Skip to Tutorial Content
## Warning in file(filename, "r", encoding = encoding): URL
## 'https://metrics.rstudioprimers.com/learnr/installClient': status was 'Couldn't
## resolve host name'

[1] “Warning: An error occurred with the client code.”

Welcome

This tutorial will show you how to make and enhance bar charts with the ggplot2 package. You will learn how to:

  • make and interpret bar charts
  • customize bar charts with aesthetics and parameters
  • use position adjustments
  • use facets to create subplots

The tutorial is adapted from R for Data Science by Hadley Wickham and Garrett Grolemund, published by O’Reilly Media, Inc., 2016, ISBN: 9781491910399. You can purchase the book at shop.oreilly.com.

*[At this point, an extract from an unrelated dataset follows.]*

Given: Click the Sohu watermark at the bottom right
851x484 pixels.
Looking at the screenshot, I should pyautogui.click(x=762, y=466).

The tutorial uses the ggplot2 and dplyr packages, which have been pre-loaded for your convenience.

Bar Charts

How to make a bar chart

To make a bar chart with ggplot2, add geom_bar() to the ggplot2 template. For example, the code below plots a bar chart of the cut variable in the diamonds dataset, which comes with ggplot2.

ggplot(data = diamonds) +
  geom_bar(mapping = aes(x = cut))

The y axis

You should not supply a \(y\) aesthetic when you use geom_bar(); ggplot2 will count how many times each \(x\) value appears in the data, and then display the counts on the \(y\) axis. So, for example, the plot above shows that over 20,000 diamonds in the data set had a value of Ideal.

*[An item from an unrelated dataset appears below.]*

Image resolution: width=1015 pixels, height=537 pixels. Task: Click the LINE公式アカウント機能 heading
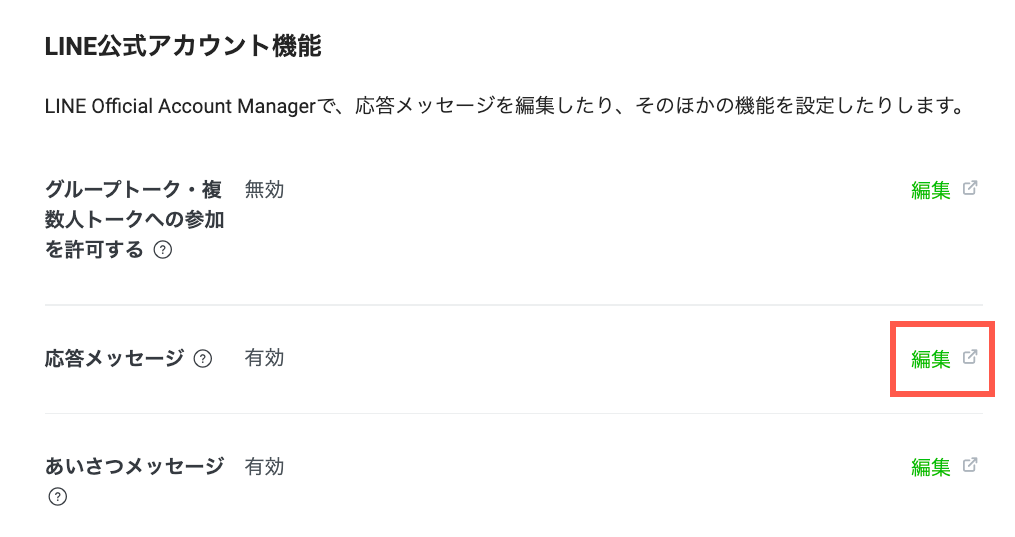tap(183, 46)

You can compute this information manually with the count() function from the dplyr package.

diamonds %>% 
  count(cut)

geom_col()

Sometimes, you may want to map the heights of the bars not to counts, but to a variable in the data set. To do this, use geom_col(), which is short for column.

ggplot(data = pressure) +
  geom_col(mapping = aes(x = temperature, y = pressure))

geom_col() data

When you use geom_col(), your \(x\) and \(y\) values should have a one to one relationship, as they do in the pressure data set (i.e. each value of temperature is paired with a single value of pressure).

pressure

Exercise 1 - Make a bar chart

Use the code chunk below to plot the distribution of the color variable in the diamonds data set, which comes in the ggplot2 package.

ggplot(data = diamonds) +
  geom_bar(mapping = aes(x = color))

Exercise 2 - Interpretation

Bar charts

Exercise 3 - What went wrong?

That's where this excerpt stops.